Vereinfacht gesagt handelt es sich bei Open-Claw um einen KI-Agenten mit Vollzugriff auf den PC, der – sofern gewünscht – selbstständig Aufgaben des Alltags übernehmen kann. Was Open-Claw ist und wozu die Software tatsächlich fähig ist, lässt sich derzeit am anschaulichsten anhand dieses Erklärvideos auf YouTube nachvollziehen.
Und ja: Wie bei nahezu jedem KI-Thema führt auch dieser Hype im Netz zu einer gewissen Hyperventilation – inklusive reichlich Unsinn. Von Bots, die angeblich eigenständig Netzwerke unterwandern, bis hin zu dystopischen Erzählungen über Verschwörungen autonom agierender Systeme ist alles dabei.
Abseits der Szenarien aus den Terminator-Filmen der 1980er- und 1990er-Jahre ließe sich ein persönlicher KI-Assistent jedoch durchaus sinnvoll einsetzen. Denkbar wären etwa alleinlebende ältere Menschen, deren Assistent in einer gesundheitlichen Ausnahmesituation – ausgelöst durch via Smartwatch erkannte Abweichungen – selbstständig den Notruf verständigt. Ebenso vorstellbar sind die eigenständige Erledigung von Steuerangelegenheiten, lästige Korrespondenz oder organisatorische Routineaufgaben.

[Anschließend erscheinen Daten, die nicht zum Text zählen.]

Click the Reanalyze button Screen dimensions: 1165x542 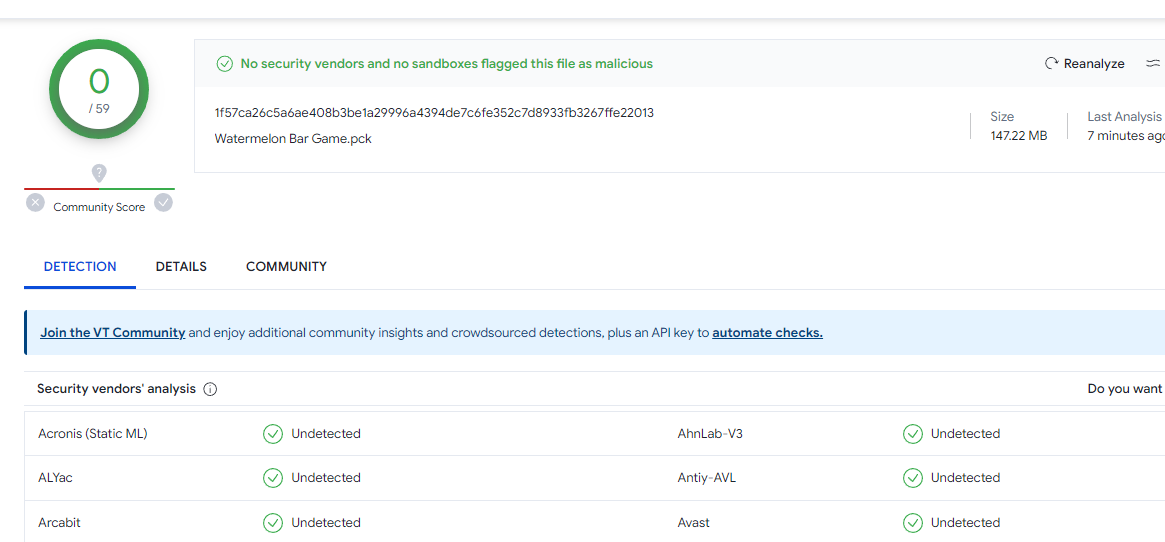tap(1085, 64)
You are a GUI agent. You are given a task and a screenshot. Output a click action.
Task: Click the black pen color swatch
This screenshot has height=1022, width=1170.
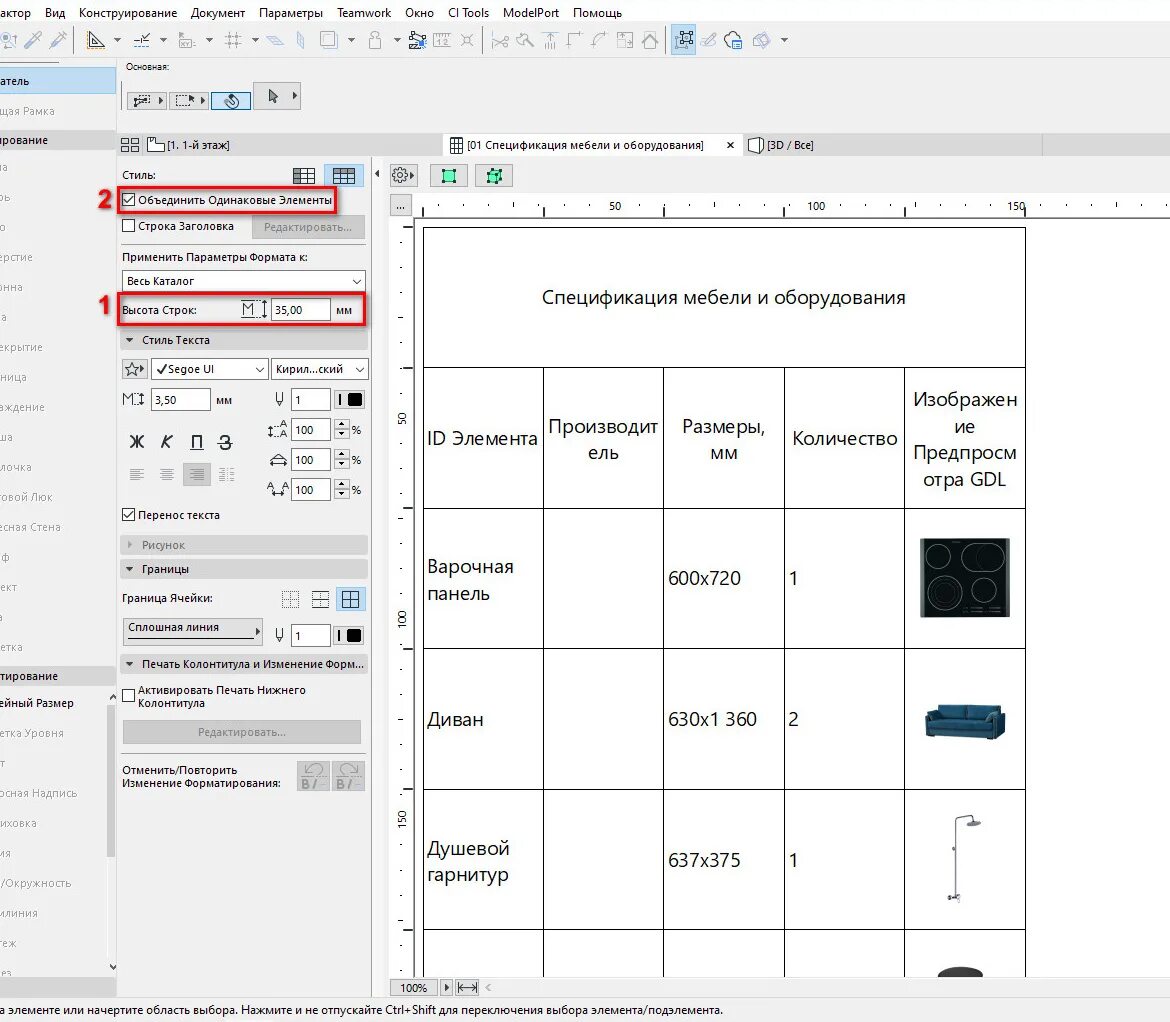(x=348, y=399)
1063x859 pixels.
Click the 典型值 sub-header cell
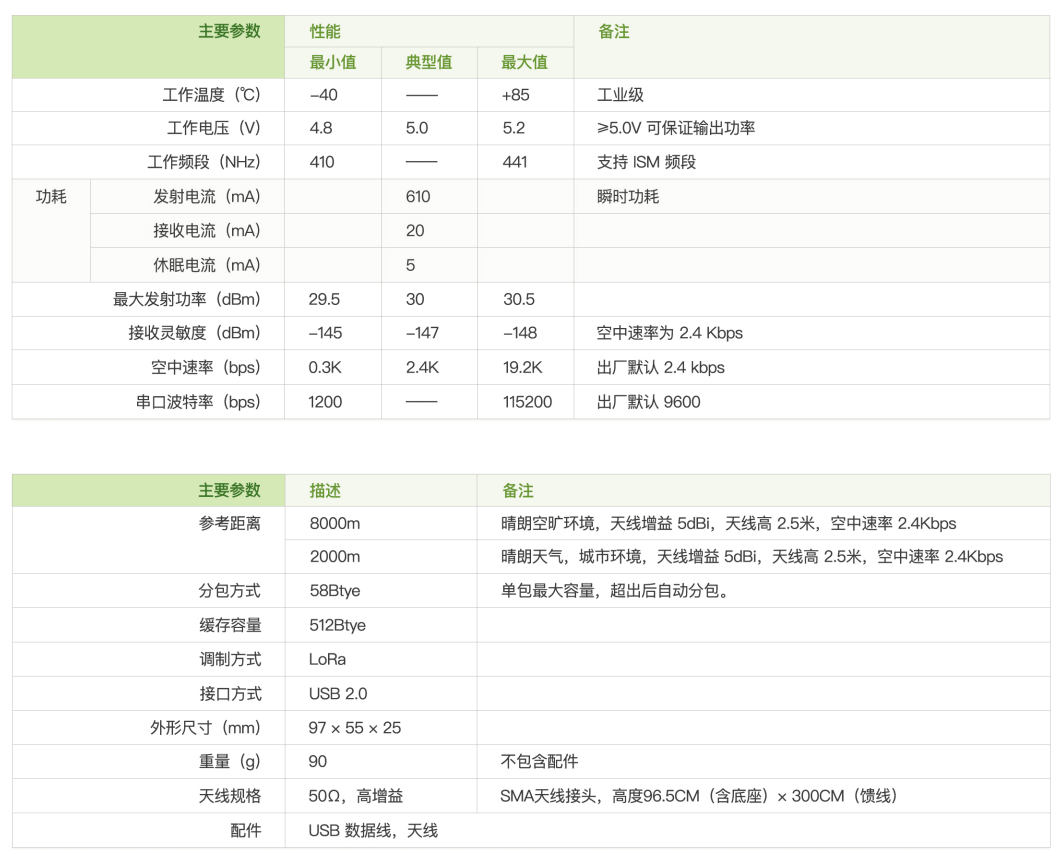pyautogui.click(x=428, y=62)
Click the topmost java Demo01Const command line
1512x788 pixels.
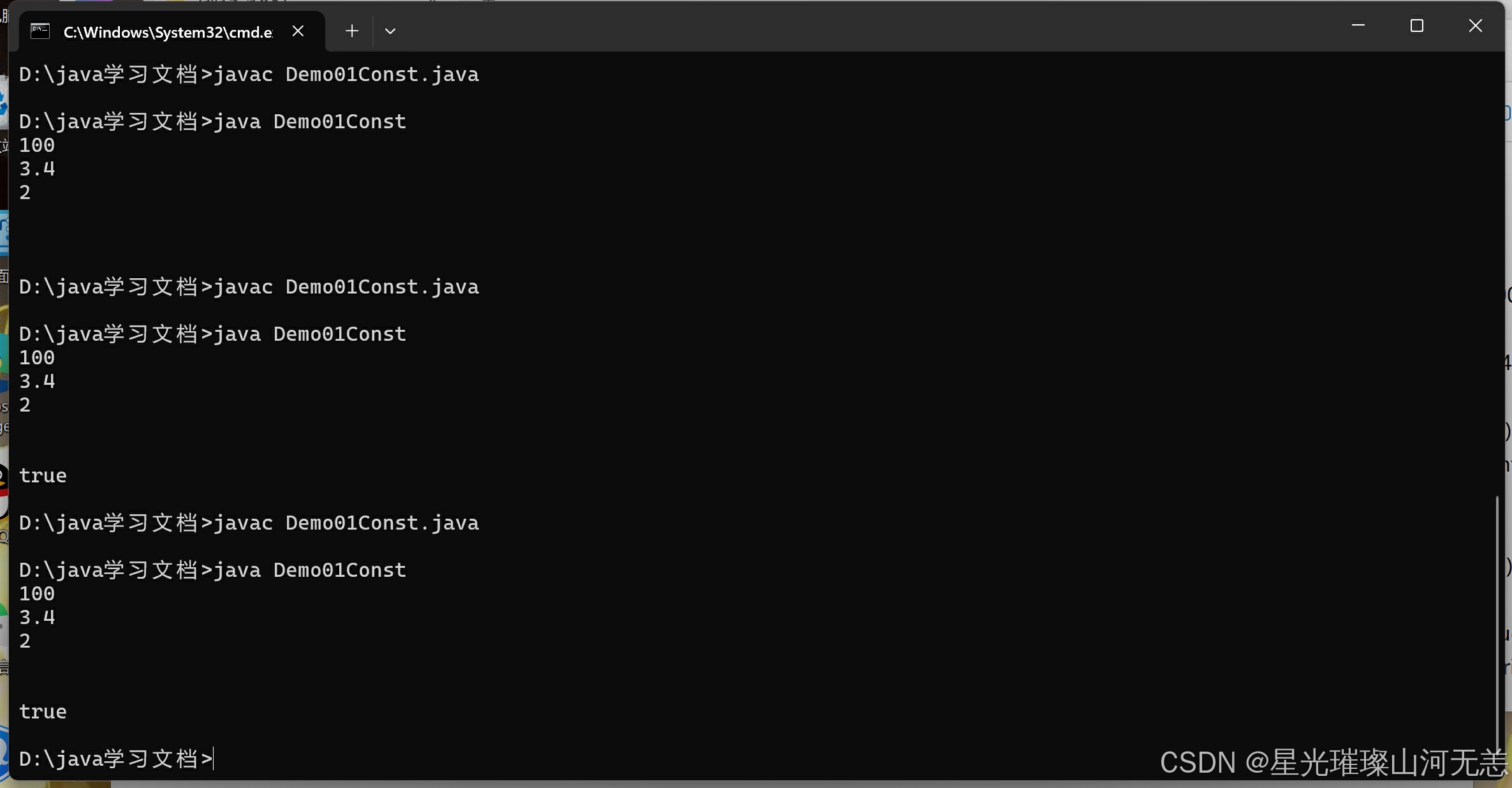point(212,122)
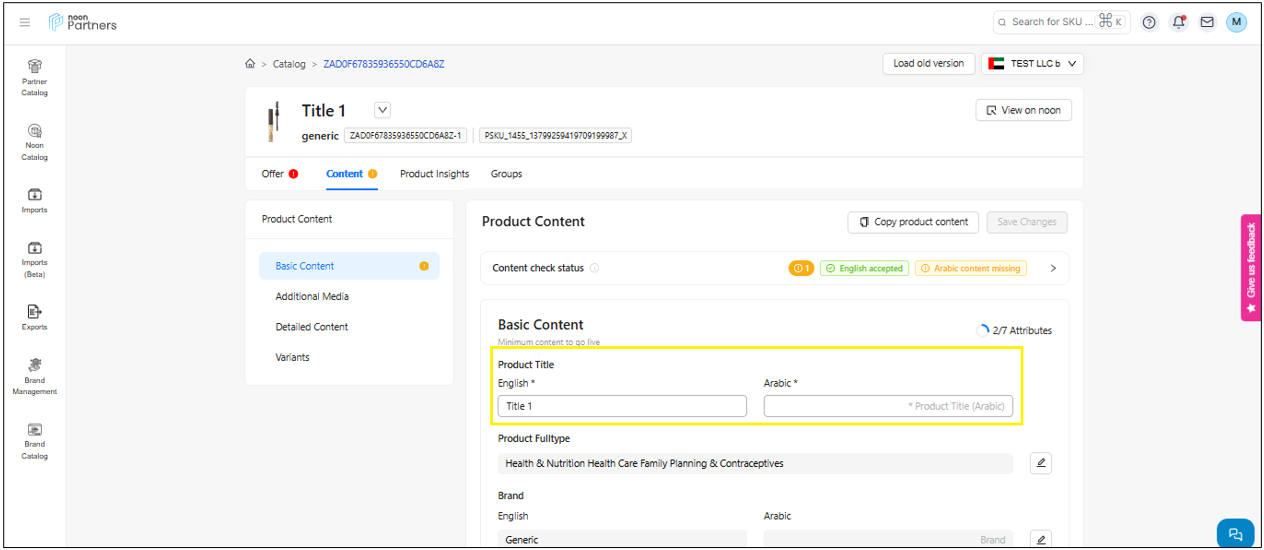Open the TEST LLC store selector dropdown
This screenshot has width=1264, height=550.
tap(1032, 64)
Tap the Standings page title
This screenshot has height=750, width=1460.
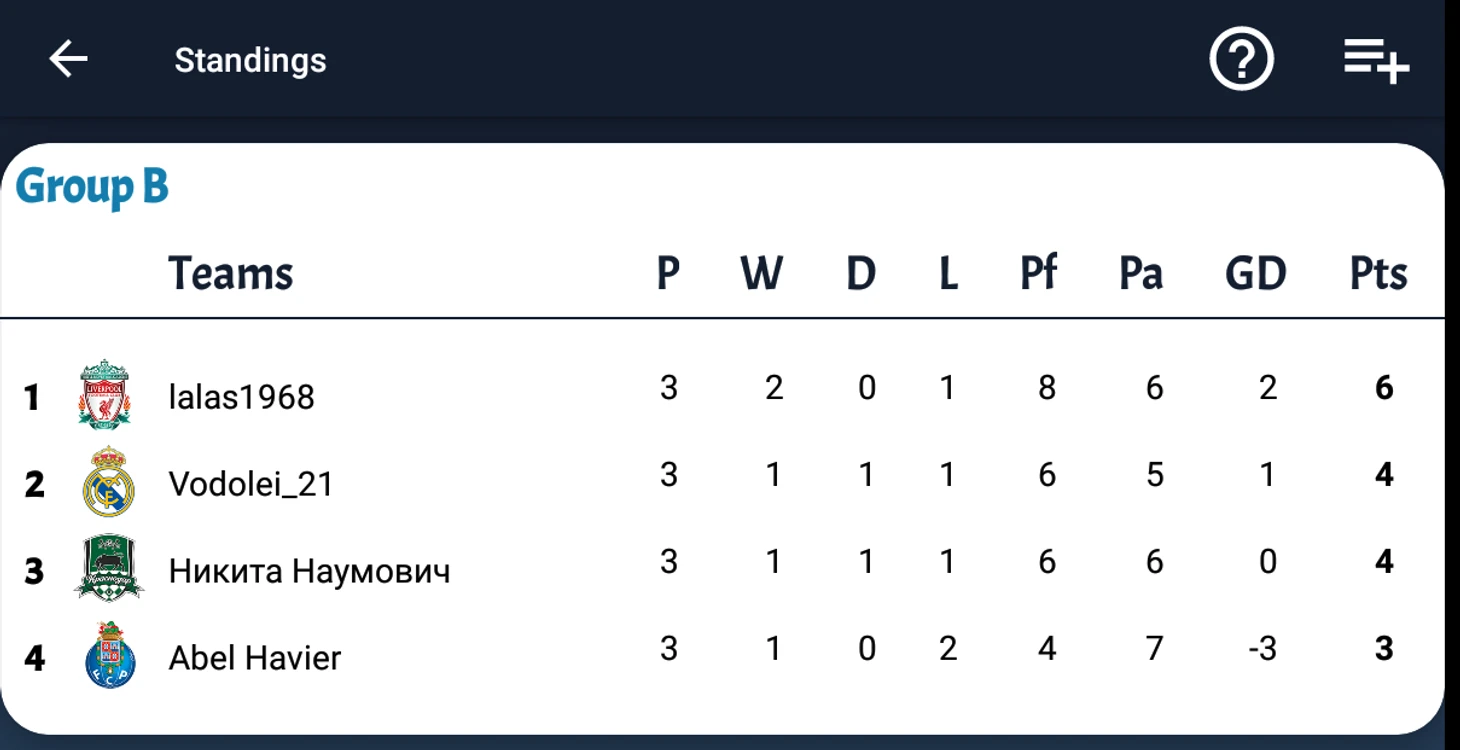point(251,61)
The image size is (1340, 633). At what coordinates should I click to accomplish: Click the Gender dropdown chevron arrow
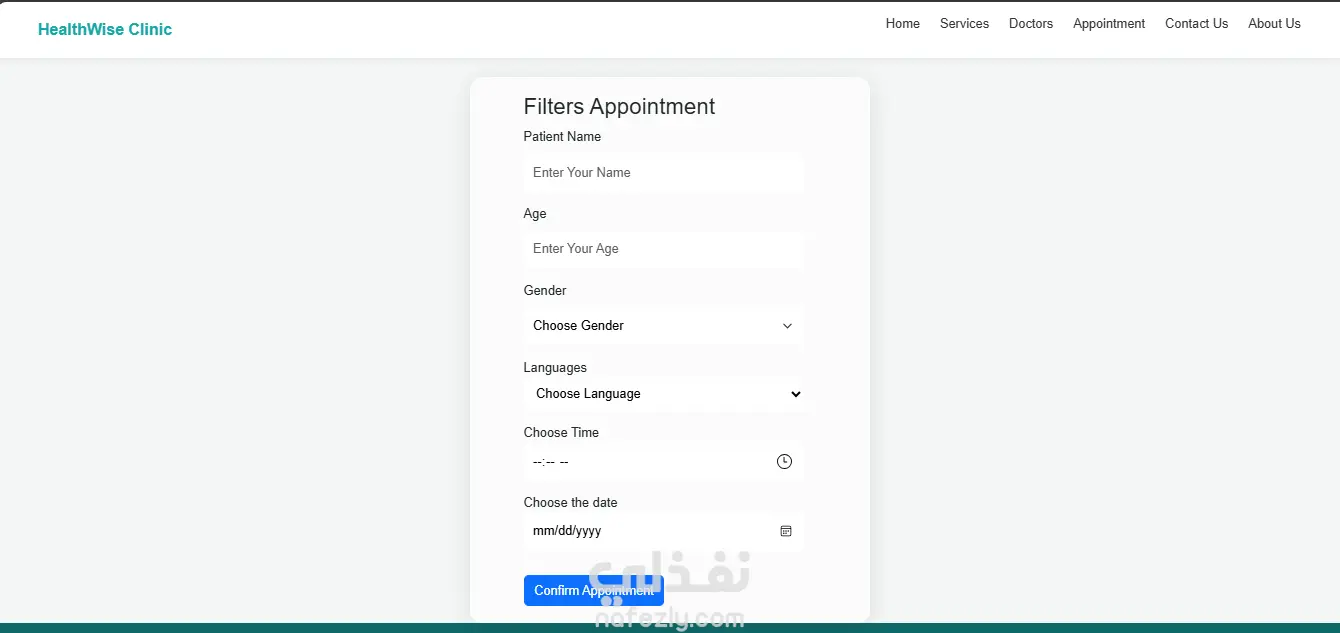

Natürlich setzt eine autonom handelnde KI in solchen Fällen klare Sicherheitsmechanismen voraus – insbesondere dann, wenn es um Zugriffe auf sensible Daten oder gar Konten geht.
Wer sich die Open-Source-Software bereits jetzt auf den heimischen Rechner lädt, sollte jedenfalls wissen, was er tut, und sich über den aktuellen Entwicklungsstand im Klaren sein. Ein System mit umfassendem Zugriff ist kein harmloses Spielzeug.
Noch ist vieles davon vor allem Hype. Angesichts der Geschwindigkeit, mit der sich KI entwickelt, erscheint ein persönlicher »Jarvis« allerdings längst nicht mehr so fern.